Le CAC40 accroche les 5000 points à l'ouverture, sur un gain de 0,8%, pour cette journée de compensation trimestrielle (troisième vendredi du dernier mois du trimestre) dite des "quatre sorcières", dont vous trouverez une explication pratique dans ce papier d'archive.

Les temps forts économiques du jour

Les ventes de détail britanniques et les prix à la production allemands (8h00) permettront de prendre le pouls de ces deux grandes économies européennes, pendant que l'UE tient son sommet économique. En Amérique du Nord, les ventes de détail canadiennes (14h30) précéderont une allocution de Jerome Powell (19h00), dans le cadre d'un événement retransmis sur le web. Ce matin, le Japon a pour la première fois relevé ses prévisions économiques depuis 2018.

L'euro s'effrite à 1,1213 USD alors que l'once d'or reste scotchée à 1727 USD. Le pétrole est quasiment stable ce matin, à 41,84 USD le baril de Brent et à 39,20 USD le baril de WTI. Le rendement du T-Bond baisse à 0,7% sur 10 ans. Le Bitcoin est sur le reculoir à 9300 USD.
══════════
— Activité 1 —
Répondez à ces questions sur le texte consacré à la séance boursière :
(a) De quel pourcentage le CAC40 progresse-t-il à l'ouverture ?
(b) À quelle heure l'allocution de Jerome Powell est-elle prévue ?
(c) À quel prix s'échange le baril de Brent ce matin ?
— Activité 2 —
Poursuivez, s'il vous plaît, le texte consacré à la séance boursière en enchaînant sur sa dernière phrase.
══════════
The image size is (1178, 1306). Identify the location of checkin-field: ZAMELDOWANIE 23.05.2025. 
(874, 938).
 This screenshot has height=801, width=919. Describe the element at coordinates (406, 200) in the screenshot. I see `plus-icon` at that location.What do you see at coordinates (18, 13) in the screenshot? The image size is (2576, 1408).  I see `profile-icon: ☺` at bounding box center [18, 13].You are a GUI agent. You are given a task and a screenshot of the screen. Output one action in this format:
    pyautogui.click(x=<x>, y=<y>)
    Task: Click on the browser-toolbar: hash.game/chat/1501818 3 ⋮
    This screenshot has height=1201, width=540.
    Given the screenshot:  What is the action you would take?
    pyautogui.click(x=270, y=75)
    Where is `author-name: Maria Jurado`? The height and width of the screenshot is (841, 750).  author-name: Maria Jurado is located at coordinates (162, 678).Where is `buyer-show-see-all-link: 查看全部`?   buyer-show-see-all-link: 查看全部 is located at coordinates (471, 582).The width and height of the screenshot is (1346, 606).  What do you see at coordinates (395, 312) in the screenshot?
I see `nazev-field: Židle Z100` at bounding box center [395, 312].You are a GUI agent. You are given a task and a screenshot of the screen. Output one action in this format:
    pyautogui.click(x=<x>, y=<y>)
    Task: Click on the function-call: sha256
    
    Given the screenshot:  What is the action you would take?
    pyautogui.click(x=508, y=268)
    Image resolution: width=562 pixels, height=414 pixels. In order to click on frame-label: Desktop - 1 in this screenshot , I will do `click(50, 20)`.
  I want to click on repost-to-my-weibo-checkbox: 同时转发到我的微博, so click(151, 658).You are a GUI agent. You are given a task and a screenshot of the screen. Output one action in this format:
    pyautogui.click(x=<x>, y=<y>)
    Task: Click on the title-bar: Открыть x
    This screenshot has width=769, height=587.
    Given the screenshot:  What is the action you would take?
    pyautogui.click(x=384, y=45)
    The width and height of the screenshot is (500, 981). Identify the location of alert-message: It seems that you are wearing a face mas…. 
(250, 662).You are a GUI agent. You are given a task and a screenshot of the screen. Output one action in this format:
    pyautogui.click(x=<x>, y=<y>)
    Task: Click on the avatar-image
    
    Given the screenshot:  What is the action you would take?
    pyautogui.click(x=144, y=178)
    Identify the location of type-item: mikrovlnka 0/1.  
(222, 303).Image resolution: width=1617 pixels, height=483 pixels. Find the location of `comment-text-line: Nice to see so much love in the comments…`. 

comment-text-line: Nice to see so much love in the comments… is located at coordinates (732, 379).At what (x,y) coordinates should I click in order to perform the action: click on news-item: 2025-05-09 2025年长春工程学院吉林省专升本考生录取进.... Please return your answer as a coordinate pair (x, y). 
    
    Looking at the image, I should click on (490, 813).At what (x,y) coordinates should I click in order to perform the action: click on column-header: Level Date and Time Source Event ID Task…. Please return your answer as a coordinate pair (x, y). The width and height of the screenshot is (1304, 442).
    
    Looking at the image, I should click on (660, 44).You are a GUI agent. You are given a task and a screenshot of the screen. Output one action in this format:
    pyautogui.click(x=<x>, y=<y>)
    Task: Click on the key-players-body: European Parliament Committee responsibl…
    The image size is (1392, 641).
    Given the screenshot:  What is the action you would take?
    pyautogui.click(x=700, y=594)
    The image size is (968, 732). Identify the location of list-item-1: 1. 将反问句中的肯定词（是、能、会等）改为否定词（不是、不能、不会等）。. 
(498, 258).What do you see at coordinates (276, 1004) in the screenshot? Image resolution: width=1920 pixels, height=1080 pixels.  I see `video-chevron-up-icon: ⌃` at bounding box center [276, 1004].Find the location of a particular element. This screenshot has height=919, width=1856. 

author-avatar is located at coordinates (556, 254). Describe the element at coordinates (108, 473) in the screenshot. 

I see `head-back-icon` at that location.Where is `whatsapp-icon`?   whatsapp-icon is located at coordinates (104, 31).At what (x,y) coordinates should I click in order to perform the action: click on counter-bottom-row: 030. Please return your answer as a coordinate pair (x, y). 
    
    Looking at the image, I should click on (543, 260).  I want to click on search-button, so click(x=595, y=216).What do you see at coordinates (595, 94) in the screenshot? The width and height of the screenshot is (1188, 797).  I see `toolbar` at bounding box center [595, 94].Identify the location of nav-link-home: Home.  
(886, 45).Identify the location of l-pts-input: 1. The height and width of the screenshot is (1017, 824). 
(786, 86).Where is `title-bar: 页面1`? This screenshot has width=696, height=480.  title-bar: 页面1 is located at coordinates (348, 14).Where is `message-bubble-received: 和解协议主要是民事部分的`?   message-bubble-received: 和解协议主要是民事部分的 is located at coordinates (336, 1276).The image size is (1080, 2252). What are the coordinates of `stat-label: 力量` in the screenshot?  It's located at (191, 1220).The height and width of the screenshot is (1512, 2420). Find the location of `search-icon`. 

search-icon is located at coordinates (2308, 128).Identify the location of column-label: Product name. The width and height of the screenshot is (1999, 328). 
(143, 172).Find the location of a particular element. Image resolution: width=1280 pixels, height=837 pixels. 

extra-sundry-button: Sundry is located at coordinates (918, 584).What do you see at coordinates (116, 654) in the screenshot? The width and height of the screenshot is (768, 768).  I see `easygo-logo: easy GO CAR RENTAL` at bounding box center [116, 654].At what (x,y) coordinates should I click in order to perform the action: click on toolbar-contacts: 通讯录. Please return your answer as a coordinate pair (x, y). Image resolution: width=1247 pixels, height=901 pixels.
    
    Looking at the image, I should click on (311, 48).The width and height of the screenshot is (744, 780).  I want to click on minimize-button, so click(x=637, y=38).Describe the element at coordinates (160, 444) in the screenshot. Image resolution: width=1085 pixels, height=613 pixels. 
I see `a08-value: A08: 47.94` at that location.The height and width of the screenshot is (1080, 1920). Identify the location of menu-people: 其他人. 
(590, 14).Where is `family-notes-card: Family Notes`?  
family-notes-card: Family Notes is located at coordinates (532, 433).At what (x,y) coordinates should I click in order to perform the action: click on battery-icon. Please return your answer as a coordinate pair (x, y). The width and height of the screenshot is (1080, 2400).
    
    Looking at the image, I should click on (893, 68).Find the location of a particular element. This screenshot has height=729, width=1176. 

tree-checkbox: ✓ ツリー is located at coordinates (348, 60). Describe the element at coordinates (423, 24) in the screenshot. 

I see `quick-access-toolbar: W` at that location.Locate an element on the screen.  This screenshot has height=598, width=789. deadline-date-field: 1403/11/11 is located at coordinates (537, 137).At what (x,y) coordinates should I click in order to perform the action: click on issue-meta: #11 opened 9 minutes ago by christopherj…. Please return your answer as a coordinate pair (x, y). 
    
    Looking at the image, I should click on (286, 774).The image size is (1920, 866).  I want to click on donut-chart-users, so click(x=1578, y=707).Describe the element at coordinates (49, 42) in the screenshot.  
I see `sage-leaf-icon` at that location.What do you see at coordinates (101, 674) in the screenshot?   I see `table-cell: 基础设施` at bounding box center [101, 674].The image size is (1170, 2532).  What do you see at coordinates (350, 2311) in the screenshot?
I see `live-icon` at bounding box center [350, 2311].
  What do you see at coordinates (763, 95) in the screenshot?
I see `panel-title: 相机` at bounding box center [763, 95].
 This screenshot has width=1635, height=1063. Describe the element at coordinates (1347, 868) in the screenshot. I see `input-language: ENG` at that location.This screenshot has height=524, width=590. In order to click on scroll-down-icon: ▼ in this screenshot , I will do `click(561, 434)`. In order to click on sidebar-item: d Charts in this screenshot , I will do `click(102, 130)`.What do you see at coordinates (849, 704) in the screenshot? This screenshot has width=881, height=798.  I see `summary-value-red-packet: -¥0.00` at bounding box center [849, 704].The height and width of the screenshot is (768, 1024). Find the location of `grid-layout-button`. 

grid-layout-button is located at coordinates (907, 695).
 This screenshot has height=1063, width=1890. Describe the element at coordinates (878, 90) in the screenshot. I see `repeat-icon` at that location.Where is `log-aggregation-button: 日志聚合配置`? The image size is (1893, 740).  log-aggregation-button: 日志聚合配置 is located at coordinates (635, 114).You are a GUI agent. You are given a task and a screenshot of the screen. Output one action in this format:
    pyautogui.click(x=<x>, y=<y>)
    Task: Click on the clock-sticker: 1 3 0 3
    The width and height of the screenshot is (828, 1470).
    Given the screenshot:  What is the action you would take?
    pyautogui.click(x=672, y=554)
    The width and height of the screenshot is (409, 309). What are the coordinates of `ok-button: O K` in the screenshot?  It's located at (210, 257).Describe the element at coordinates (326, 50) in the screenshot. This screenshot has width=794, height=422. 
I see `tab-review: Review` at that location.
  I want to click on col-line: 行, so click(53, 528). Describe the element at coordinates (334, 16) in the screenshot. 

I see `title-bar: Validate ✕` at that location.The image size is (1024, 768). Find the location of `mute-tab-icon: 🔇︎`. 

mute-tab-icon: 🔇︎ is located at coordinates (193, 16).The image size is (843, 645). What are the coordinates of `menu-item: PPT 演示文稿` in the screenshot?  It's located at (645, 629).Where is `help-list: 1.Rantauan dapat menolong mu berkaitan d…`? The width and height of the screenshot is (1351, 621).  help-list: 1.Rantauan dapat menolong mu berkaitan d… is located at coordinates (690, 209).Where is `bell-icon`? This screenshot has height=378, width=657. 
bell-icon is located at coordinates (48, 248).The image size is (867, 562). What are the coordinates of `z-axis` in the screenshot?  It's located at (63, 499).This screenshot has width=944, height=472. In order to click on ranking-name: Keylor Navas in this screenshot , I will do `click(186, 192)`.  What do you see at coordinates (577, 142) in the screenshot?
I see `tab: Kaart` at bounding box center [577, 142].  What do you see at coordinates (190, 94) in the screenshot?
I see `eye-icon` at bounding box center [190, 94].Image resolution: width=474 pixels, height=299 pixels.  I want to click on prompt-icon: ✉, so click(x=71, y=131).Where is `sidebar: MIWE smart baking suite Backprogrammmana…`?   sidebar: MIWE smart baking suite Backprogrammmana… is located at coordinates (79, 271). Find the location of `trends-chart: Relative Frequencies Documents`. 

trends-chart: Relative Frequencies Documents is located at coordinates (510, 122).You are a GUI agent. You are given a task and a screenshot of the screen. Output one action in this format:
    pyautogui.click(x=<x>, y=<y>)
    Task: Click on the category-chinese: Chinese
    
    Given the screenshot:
══════════
— Résultat 1 —
(a) 0,8 %
(b) 19h00
(c) 41,84 USD

— Résultat 2 —
Les principaux changements de recommandations

  • Avon Rubber : Jefferies reste à l'achat avec un objectif de cours relevé à 3530 GBp.
  • Blue Prism : Jefferies reste à l'achat avec un objectif de cours relevé de 1580 à 1640 GBp.
  • Cancom : Main First passe d'acheter à conserver en visant 56 EUR.
  • Electricité de France : Berenberg reste à conserver avec un objectif de cours réduit de 9,30 à 8,10 EUR.
  • Flutter : Goldman Sachs reprend le suivi à l'achat en visant 13 200 GBp.
  • Swedbank : J.P. Morgan passe de souspondérer à surpondérer en visant 160 SEK.
  • The PRS REIT : Jefferies démarre le suivi à l'achat en visant 91 GBp
  • William Hill : Morgan Stanley passe de neutre à surpondérer en visant 200 GBp.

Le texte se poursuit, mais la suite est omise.